[start Text to read]

Peek-a-Boo Price Differences

Peek-a-Boo has been priced around $20 for its entire lifespan. We felt a little guilty charging a full $20 for a version of Peek-a-Boo that does not support the full feature set of Peek-a-Boo ST. We’ve priced the Mac App Store version of Peek-a-Boo at $9.99. I guess here’s how I think about it: 90% of Peek-a-Boo ST for half the price.

But that last 10%. Wow, that can be a doozie, if those features are features that you care about! So if you need the strong-arm tactics of a full-blown unix kill command, then Peek-a-Boo ST is still available downloadable from the Peek-a-Boo web site.

Pricing decisions are always an ongoing conversation, though. We may fiddle around in the months and years ahead.

Moving Toward the Future

Maintaining two variants of Peek-a-Boo — especially when their internal architectures differ as much as Peek-a-Boo ST and Peek-a-Boo — is tricky. We may try to merge these products.

One option — and this is me thinking out loud here — would be to have a single variant and a separately-purchasable downloaded component that handles the extra features of Peek-a-Boo ST.

In any case, we’ll be thinking about how best to continue moving Peek-a-Boo forward. Peek-a-Boo has been around for almost twenty years! Figuring out how it fits in with the Mac App Store is a very rewarding chapter in Peek-a-Boo’s story.


What Is Special About Peek-a-Boo?

Peek-a-Boo is Clarkwood Software’s OS X application to watch processes.

There are several factors that we think make Peek-a-Boo special; this blog entry explains some of the decisions behind Peek-a-Boo’s design philosophy and why Peek-a-Boo has been maintained, updated, and used for two decades.

Side Discussion: What is a Process?

Basically a process is a program running on your Mac. When you start up your Mac and begin to work, there are dozens of processes running simultaneously behind the scenes to keep your Mac working.

Each application that you open is another process, and each process may spawn even more.

Use Peek-a-Boo to explore processes

Peek-a-Boo is the most intuitive way to explore what’s happening in the universe of processes on your Mac.

Peek-a-Boo offers a wide choice of ways to help you explore the processes running on Mac OS X; you can choose between watching overall system behavior in a variety of windows, or zooming in to scrutinize individual process behavior.

[end Text to read]
[start Entries supplied]

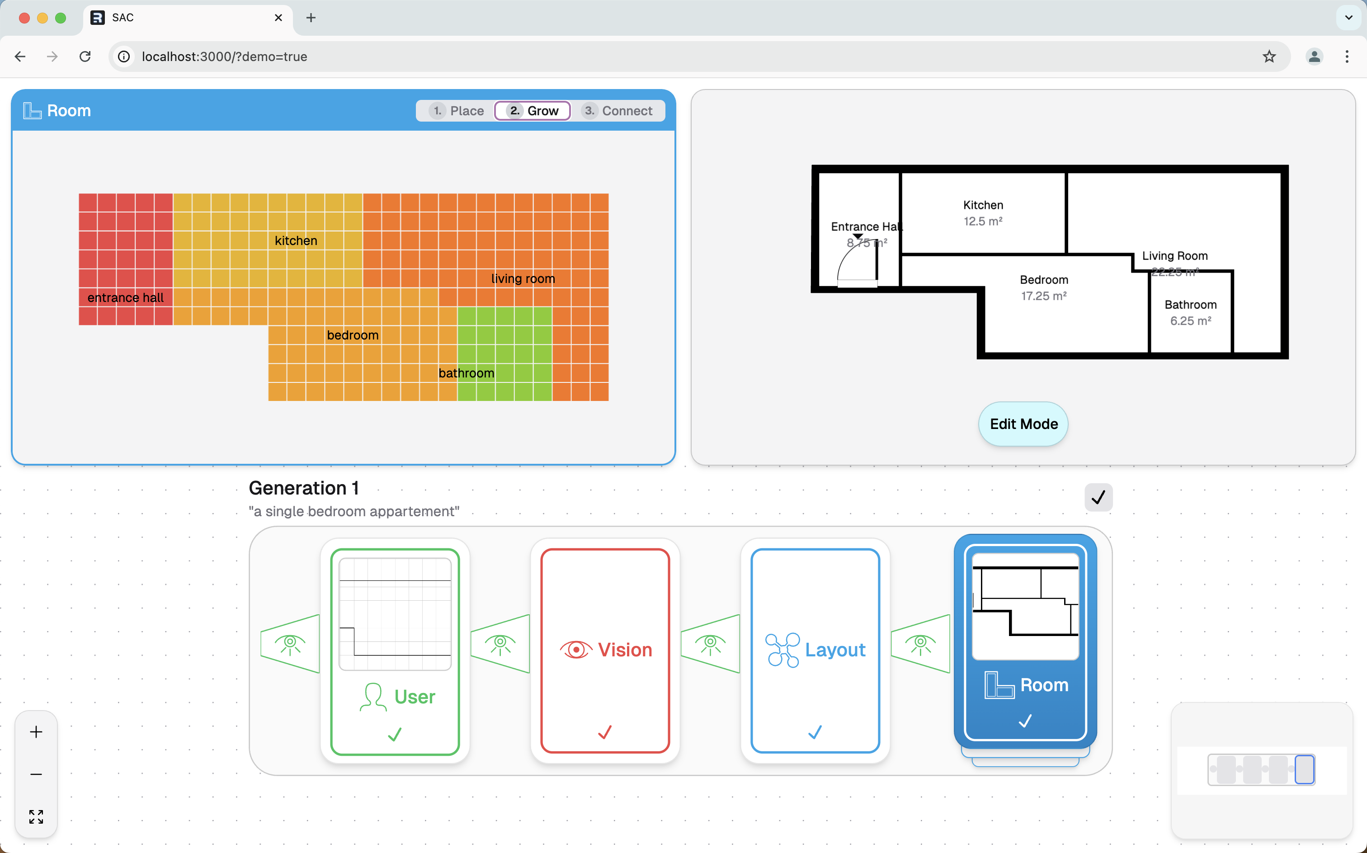Click the fit view expand icon
Image resolution: width=1367 pixels, height=853 pixels.
click(x=36, y=816)
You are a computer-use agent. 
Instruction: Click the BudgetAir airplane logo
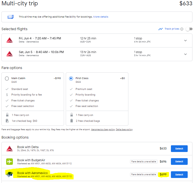coord(10,161)
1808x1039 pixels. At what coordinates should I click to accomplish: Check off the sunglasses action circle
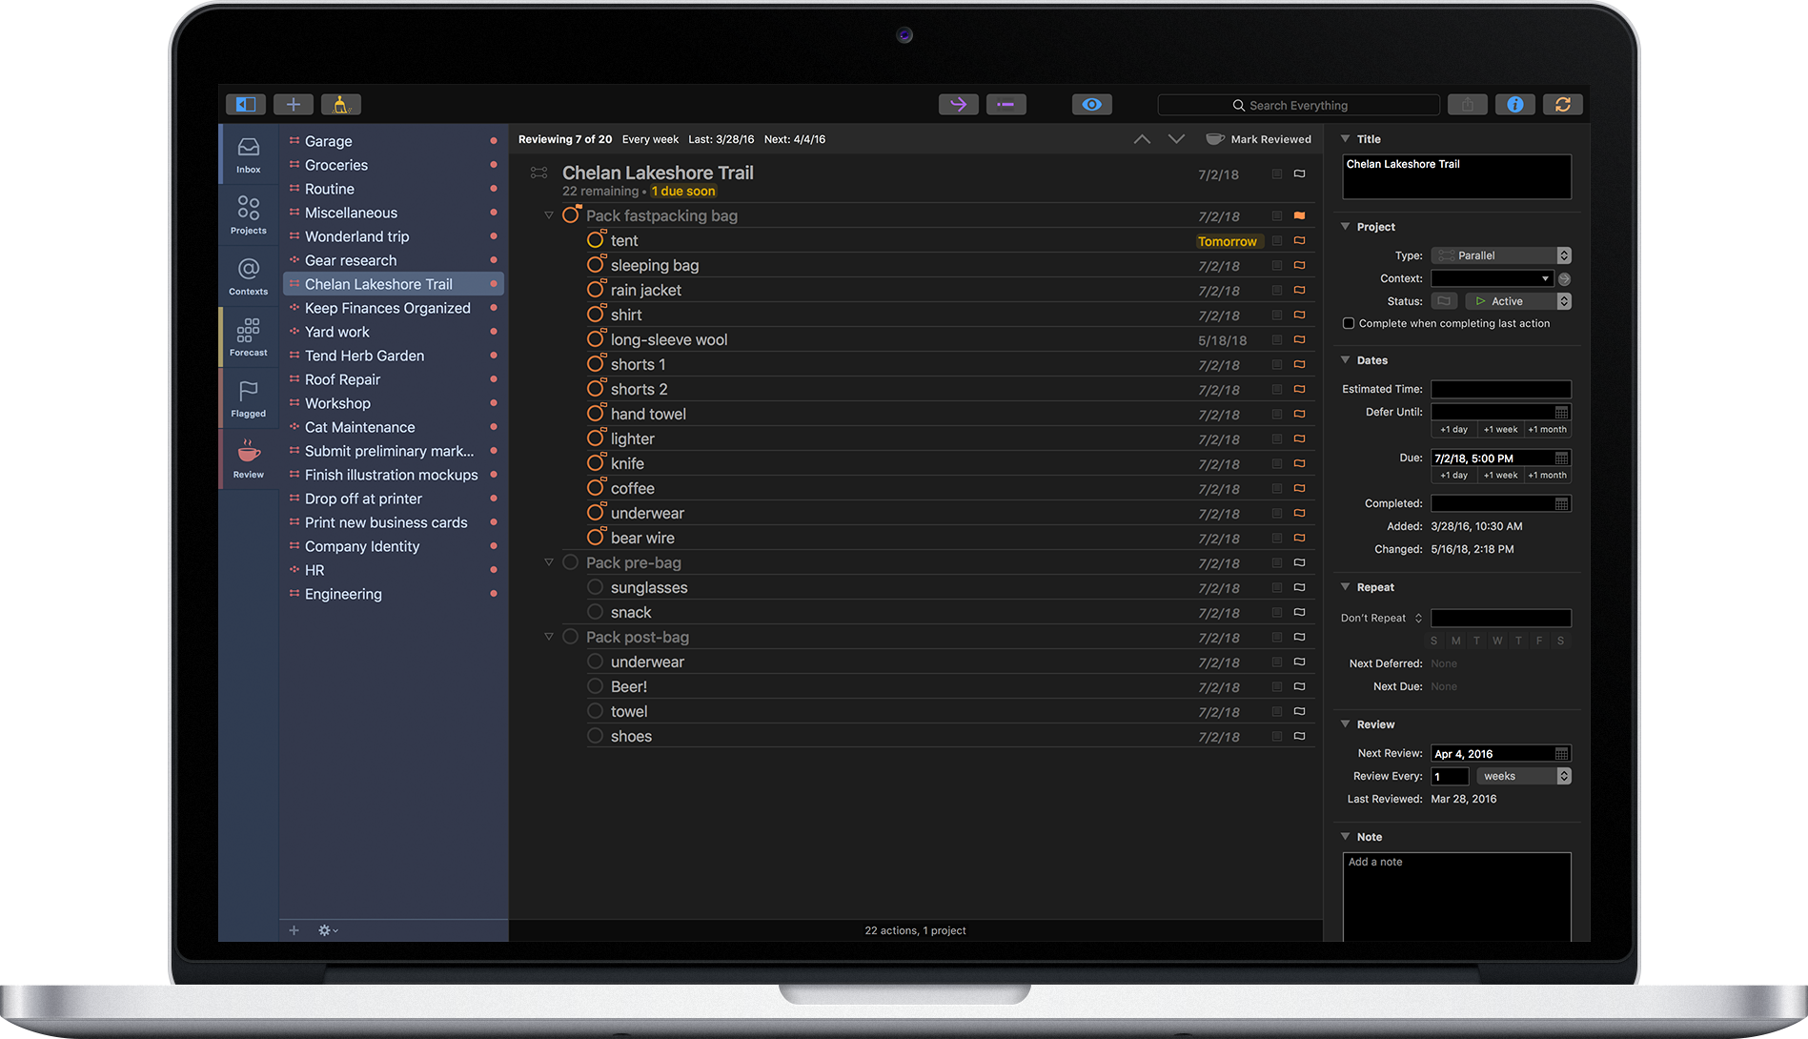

[end Entries supplied]

■ Goals:
- a) According to the Peek-a-Boo text, at what price was the Mac App Store version of Peek-a-Boo set?
- b) Carry on writing the Peek-a-Boo text from the point where it stops.

■ Per-task outputs:
- a) $9.99

- b)
Use Peek-a-Boo’s innovative OpenGL-powered Process Throb window for a hypnotic (yet useful) display of your OS X system’s processes. Or use the traditional Process List window to watch whatever process attributes you care about.

Many Pieces of Information Available

A primary design philosophy of Peek-a-Boo, since its 1.0 release in 1993 (well before OS X; in fact, System 7 was the current Mac operating system), has been that it should be able to show as many items of process information as possible, and allow the user the freedom to pick which of those items are important to view. That’s why you’ll never see a version of Peek-a-Boo with a handful of process information items hardcoded to what we think is the most important set of process information properties.

There are two common kinds of processes encountered on OS X (and a third rarely encountered kind), and Peek-a-Boo is the only utility able to display information about each kind.

  1. OS X Applications are processes which are OS X native and offer a user interface. Generally if a process has an icon, it’s an OS X Application.
  2. Darwin processes are generally lower-level processes, which do not offer a friendly user interface. These can be seen from command-line tools like ps and top, as well as from Peek-a-Boo.
  3. Classic Applications are applications running in the Classic compatibility environment. (These are becoming rarer, as more of the installed based of Macintosh computers are Intel-based; Intel-based Macs do not support the Classic compatibility environment.)

Virtually any piece of information can be seen in Peek-a-Boo’s process list. The View menu contains one submenu with many pieces of information that Peek-a-Boo knows how to extract (the Built-in Items submenu), and another submenu with all the pieces of information extractable by the ps (process status) Darwin/Unix utility.

Many Sources of Process Information

OS X offers several different ways to extract process information, and Peek-a-Boo uses all of them.

  • OS X’s Unix foundation supplies many pieces of information for each process (except individual Classic applications).
  • The ps command-line tool offers several dozen pieces of information for each process (except individual Classic applications).
  • The Carbon Process Manager offers information for each running application (but not low-level Darwin/Unix processes).
  • The Classic Process Manager supplies additional information for each running Classic application.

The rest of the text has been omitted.